The ripple effect is nothing but feverish: massive job growth at a time where the population is already booming, compounded by the relatively recent redevelopment of the inner cities and gentrification of the inner suburbs. Not surprisingly, demand is outstripping supply and property prices are rising sharply, and are expected to continue, at minimum, for the short to medium future. Equally not surprising is that the area is well and truly on the radar of home owners to realise their patch of land, and for investors alike.

To expand on the investor front, to consider investing in Geelong could be considered a no-brainer. Decision made. Or not quite… If we take a look at the stats, there are 62 suburbs in the Geelong region, with the median house price ranging from $330,000 to $1,000,000, with annual changes of -25.8 per cent to +34.2 per cent. The conclusions drawn from this information could lead to a variety of very different outcomes.

The top areas of growth are Newcomb, followed by Norlane, Corio, Breakwater, Manifold Heights and Herne Hill, which have a median house price of $330,000 to $791,000. That’s a pretty big difference, in itself. Conversely, the suburbs along the Bellarine Peninsula demonstrate much less annual growth but are a lifestyle destination on pristine beachfront and right next door to proposed infrastructure (hence have the writing on the wall of being a growth area).


So, which suburb do you acquire in? The age-old chestnut of investing in the cheapest suburb with the highest growth? The “worst house on the best street” in a more affluent suburb? Or, conversely, the area which has the greatest growth potential (assuming the infrastructure planned goes ahead as proposed)?

To help refine your decision making, consider:

  • What is the suburb’s growth rate, median property price, rental yield and vacancy rate (and why)?
  • How many days has the property been on the market, and what has been the volume of inspection traffic?
  • How old is your information?

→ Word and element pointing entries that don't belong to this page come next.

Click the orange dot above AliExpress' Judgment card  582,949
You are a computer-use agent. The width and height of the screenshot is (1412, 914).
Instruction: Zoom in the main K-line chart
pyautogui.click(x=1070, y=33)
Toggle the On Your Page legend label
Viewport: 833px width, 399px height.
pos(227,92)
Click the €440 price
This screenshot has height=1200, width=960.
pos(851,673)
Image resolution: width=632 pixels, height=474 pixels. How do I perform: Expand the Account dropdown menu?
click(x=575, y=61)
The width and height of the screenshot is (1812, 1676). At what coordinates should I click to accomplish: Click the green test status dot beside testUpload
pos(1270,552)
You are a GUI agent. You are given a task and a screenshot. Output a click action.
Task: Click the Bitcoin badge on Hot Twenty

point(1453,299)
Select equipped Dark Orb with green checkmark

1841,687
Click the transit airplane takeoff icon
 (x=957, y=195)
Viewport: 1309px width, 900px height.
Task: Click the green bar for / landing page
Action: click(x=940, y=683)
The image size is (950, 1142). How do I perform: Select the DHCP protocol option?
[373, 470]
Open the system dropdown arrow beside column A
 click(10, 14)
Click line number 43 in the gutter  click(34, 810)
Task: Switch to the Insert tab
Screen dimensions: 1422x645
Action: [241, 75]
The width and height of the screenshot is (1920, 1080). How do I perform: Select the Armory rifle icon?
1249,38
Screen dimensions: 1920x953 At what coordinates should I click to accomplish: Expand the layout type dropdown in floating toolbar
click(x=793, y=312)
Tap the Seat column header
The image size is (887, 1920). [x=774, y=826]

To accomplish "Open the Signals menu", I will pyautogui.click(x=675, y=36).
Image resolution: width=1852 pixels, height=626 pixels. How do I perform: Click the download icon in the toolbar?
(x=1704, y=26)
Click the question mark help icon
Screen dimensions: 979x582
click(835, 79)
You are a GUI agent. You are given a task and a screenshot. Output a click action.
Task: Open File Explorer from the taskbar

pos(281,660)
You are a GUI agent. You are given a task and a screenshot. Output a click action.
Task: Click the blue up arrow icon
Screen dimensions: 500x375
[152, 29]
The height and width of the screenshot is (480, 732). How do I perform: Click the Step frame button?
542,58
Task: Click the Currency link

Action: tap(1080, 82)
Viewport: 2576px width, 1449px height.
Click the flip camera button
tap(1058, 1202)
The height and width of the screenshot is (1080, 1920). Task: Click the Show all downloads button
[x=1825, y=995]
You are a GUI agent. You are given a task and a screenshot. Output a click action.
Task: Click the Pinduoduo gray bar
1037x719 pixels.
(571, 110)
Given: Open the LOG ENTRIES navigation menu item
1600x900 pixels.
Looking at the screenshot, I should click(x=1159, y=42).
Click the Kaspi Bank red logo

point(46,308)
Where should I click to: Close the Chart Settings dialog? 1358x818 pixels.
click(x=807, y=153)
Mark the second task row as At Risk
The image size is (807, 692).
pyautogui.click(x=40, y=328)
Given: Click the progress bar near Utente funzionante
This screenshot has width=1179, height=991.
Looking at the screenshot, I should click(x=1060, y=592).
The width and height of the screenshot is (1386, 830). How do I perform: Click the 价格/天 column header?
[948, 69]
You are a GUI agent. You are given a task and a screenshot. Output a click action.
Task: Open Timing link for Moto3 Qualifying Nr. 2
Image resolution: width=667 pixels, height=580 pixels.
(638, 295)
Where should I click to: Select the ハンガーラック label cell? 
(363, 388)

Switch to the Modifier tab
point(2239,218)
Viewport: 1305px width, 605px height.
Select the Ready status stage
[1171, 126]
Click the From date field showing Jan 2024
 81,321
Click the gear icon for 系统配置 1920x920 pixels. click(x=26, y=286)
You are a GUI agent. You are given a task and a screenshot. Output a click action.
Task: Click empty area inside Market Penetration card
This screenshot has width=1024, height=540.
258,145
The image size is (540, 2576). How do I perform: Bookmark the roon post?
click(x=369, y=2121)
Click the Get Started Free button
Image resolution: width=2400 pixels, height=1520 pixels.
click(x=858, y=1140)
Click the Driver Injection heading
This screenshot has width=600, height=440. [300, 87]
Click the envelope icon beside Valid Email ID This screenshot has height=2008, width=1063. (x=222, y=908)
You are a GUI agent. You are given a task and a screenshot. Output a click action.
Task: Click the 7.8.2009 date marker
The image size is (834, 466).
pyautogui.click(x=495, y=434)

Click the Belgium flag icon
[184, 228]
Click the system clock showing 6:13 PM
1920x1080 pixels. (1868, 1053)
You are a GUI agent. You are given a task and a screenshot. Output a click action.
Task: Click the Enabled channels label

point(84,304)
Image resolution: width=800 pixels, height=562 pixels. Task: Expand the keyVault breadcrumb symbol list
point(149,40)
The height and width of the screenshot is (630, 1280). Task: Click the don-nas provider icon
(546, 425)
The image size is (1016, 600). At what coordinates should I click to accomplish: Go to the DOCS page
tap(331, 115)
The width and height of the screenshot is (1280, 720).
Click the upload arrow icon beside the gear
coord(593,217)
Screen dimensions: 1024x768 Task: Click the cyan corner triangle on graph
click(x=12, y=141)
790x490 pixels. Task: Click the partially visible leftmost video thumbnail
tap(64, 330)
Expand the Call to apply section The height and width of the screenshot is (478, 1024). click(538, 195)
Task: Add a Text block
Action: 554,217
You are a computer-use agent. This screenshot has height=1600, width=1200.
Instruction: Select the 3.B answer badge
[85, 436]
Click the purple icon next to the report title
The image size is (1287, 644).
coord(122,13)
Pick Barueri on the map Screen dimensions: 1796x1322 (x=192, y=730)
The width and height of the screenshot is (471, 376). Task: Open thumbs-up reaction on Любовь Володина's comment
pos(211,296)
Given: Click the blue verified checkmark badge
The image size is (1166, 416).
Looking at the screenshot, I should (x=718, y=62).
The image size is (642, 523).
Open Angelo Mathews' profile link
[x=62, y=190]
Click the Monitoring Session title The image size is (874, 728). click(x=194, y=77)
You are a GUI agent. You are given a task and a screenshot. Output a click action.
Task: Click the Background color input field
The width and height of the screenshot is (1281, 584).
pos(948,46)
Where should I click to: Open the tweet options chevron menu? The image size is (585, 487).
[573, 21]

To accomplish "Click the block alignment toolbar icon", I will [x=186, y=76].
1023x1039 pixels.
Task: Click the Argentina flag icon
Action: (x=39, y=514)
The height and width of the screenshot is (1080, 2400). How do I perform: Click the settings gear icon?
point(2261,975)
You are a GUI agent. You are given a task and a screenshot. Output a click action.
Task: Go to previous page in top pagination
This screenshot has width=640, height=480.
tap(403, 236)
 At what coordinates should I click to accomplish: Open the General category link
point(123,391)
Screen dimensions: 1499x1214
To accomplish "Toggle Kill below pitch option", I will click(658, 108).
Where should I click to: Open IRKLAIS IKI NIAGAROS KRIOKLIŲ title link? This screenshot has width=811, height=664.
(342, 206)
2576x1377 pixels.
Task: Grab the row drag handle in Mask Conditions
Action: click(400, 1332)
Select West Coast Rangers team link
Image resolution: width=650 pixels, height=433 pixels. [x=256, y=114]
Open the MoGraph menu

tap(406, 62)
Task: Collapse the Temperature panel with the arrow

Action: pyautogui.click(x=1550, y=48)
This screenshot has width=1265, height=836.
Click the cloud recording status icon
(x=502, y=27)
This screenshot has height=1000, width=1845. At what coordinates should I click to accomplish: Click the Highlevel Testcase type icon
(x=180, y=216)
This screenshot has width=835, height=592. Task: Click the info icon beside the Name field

Property prices constantly fluctuate, so real-time data is important.
  • Is an existing dwelling or off-the-plan property a better option?
  • What demographic is most prevalent (i.e. first home buyers, etc), and what are their priorities/expectations?
    • What suburbs are desirable, what accommodation type is preferred, etc.
  • When is the smartest time to purchase (and how is this criteria determined)?
    • This includes assessing whether the infrastructure proposed received the green light, and if so, when it is scheduled to be completed.
  • Is the data available enough to make an astute decision? If not, where can alternate information be sourced?

There’s no silver bullet. Statistics have their place, but “kicking the dirt” is where the insight comes. On this note, our pick of the crop is Ocean Grove. Situated on the desirable Bellarine Peninsula, this little gem is under-priced compared to the rest of the Peninsula. In addition, there’s a sizeable shopping centre scheduled for construction in the area. But the biggest clincher is that Ocean Grove will be a stone’s throw away to Link Road, which will quicken the transit time to Geelong (and therefore Melbourne) by 20 minutes, and thus significantly broaden its appeal.

Finally, don’t underestimate getting “down to ground” to attend open homes, speak with local agents and get a general feel for the area. If you don’t have the time or resources to do this, seek the counsel of a professional who does (or can connect you). More often than not, this is done through an accountant or planner — particularly for SMSF purchases, where property is the primary investment class. If you go down this path, be sure to question investment versus return, along with the corresponding basics such as yield and risk. Anything shy of 10 per cent growth is probably not the right purchase.